During the last years improved results were achieved in non-operable patients by introduction of novel radiotherapy concepts and technologies: stereotactic-body-radiotherapy (SBRT). SBRT combines several modern technologies to accurately treat tumors with very high irradiation doses. These irradiation doses are delivered in few radiotherapy fractions or even in one radiosurgical session. Safety of this radical but non-invasive treatment is achieved by confinement of high irradiation doses to the tumor and sparing of healthy normal tissue.

History

SBRT evolved from cranial stereotactic radiotherapy (SRT) by transferring its principles and practice to extracranial sites. Pioneer work done in the mid-1990s at the Karolinska Hospital in Sweden and this concept was quickly adopted and further developed in Japan and Germany (16-19).
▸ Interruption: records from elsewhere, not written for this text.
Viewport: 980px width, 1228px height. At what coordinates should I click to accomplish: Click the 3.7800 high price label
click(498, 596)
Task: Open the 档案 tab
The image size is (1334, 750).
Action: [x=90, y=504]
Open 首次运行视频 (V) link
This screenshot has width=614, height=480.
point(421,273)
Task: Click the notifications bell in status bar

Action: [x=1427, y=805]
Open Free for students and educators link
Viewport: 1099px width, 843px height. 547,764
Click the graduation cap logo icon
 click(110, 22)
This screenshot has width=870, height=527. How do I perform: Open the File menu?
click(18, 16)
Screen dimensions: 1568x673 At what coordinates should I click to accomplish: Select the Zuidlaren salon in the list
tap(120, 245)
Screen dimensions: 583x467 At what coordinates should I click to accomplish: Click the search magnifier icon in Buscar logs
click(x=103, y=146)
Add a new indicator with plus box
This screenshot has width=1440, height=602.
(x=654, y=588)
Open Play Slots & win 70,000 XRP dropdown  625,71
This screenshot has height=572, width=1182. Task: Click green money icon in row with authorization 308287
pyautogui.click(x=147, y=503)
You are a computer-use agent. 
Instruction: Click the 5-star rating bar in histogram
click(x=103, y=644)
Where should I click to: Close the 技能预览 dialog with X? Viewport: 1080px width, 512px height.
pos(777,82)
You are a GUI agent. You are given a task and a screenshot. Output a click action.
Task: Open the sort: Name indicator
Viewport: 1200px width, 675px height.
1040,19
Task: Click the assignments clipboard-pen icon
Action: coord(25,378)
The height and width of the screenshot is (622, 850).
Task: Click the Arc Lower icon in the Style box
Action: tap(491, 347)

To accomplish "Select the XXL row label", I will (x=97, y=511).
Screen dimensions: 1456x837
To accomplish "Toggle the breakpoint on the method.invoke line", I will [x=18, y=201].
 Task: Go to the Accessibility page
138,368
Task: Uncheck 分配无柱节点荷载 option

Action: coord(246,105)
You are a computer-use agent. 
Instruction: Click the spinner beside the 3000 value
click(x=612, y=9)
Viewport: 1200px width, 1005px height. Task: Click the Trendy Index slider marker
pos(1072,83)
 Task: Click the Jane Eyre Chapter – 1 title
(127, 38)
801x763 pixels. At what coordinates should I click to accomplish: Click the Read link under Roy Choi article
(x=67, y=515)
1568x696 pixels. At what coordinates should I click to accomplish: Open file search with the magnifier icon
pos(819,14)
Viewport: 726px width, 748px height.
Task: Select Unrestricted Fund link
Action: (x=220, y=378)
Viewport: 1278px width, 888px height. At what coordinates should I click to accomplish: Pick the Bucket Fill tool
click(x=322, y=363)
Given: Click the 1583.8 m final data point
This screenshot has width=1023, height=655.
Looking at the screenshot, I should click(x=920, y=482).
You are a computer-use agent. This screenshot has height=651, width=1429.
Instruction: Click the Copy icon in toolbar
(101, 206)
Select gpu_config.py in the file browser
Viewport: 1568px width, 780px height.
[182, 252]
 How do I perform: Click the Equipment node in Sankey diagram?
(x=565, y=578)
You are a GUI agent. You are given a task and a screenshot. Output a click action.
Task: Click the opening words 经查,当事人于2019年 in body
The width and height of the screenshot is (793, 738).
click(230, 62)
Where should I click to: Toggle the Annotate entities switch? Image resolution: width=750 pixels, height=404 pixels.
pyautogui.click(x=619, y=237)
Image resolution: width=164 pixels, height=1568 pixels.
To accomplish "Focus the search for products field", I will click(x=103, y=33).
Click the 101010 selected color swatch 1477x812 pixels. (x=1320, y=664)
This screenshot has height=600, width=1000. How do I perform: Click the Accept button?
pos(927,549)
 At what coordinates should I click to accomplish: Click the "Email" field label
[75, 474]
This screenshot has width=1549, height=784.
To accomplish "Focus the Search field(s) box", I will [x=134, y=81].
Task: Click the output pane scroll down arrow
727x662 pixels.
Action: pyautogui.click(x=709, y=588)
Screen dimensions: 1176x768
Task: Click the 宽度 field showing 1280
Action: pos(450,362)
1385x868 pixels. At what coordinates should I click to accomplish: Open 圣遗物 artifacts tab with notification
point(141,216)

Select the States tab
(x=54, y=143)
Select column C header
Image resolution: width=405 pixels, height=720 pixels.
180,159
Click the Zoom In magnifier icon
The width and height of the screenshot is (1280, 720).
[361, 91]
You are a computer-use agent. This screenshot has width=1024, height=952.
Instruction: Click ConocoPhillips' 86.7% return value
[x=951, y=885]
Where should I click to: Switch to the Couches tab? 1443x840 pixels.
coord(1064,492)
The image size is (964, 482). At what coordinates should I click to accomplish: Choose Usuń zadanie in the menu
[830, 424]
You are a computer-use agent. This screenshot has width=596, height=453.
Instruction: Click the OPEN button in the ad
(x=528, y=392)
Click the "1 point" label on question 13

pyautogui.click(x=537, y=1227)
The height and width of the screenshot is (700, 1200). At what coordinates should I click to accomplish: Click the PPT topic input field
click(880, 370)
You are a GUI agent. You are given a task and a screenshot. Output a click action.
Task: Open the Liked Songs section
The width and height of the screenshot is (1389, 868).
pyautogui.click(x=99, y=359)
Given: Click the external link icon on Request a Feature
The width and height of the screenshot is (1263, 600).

Stereotaxy started out as a form of neurosurgery that uses a mechanical head frame and a precise 3-dimensional (3D) coordinate system to align and direct surgical instruments. This combination of a rigid frame and a constitutive 3D-coordinate system was used in radio-oncology for better patient-fixation and treatment planning. With improvement and development of modern imaging systems the coordinates could be referred to the imaging data-sets and non-invasive fixation systems replaced rigid frames. This opened the path for stereotactic radiation therapy to target extracranial tumor sites.

Definition of SBRT

Several work groups have given their version of a definition of SBRT (20-24). A consensus can be described as followed: SBRT is a method of external beam radiotherapy (EBRT) that accurately delivers a high dose of irradiation in one or few treatment fractions to an image-defined extracranial target. Shifting from conventional RT to SBRT is not only a simple modification of techniques, but should be considered as a complete replacement of concepts. More precise methods in terms of localizing and tracking the tumor, fixation of the patient, planning techniques and application of radiotherapy itself, are needed to apply hypo-fractionated doses as used in SBRT. However, by applying the SBRT-concept the whole diagnosis and treatment work flow and not only technical issues have to be adapted (20).

Clinical outcome of SBRT

SBRT in non-operable patients

Conventional radiation therapy has been proven to provide better outcome than best supportive care (25) and was therefore considered to be the first-line therapy in non-operable early stage lung cancer patients. Some years ago this changed in favor of SBRT. NCCN Guidelines as well as the ESMO Clinical Practice Guidelines consider SBRT as first line treatment in medically inoperable patients (26,27).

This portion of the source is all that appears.